__Material provided__
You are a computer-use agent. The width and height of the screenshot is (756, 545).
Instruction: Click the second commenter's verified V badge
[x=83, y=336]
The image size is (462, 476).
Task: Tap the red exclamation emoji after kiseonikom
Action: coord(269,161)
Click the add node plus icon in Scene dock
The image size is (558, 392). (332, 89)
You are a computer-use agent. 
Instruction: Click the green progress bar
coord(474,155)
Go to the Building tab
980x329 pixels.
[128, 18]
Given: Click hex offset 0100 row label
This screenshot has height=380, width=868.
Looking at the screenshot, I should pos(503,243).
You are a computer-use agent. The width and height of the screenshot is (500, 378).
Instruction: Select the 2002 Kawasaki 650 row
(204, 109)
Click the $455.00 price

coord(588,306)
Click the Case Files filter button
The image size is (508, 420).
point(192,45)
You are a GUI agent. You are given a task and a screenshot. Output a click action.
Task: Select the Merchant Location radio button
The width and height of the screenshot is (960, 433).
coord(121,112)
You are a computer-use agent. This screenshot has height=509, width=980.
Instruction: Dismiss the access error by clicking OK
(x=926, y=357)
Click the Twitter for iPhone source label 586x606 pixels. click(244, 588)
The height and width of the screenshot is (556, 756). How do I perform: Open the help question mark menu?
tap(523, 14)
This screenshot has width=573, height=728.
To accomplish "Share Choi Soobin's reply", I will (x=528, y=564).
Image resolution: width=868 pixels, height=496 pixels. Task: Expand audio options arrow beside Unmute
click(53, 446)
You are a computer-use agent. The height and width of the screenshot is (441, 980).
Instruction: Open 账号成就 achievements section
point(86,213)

__What the exercise asks__
In the answer, please give only the lines from the line containing "You are a computer-use agent. This" through the final line of the data, copied exactly.

__Task answer__
You are a computer-use agent. This screenshot has height=509, width=980.
Instruction: Dismiss the access error by clicking OK
(x=926, y=357)
Click the Twitter for iPhone source label 586x606 pixels. click(244, 588)
The height and width of the screenshot is (556, 756). How do I perform: Open the help question mark menu?
tap(523, 14)
This screenshot has width=573, height=728.
To accomplish "Share Choi Soobin's reply", I will (x=528, y=564).
Image resolution: width=868 pixels, height=496 pixels. Task: Expand audio options arrow beside Unmute
click(53, 446)
You are a computer-use agent. The height and width of the screenshot is (441, 980).
Instruction: Open 账号成就 achievements section
point(86,213)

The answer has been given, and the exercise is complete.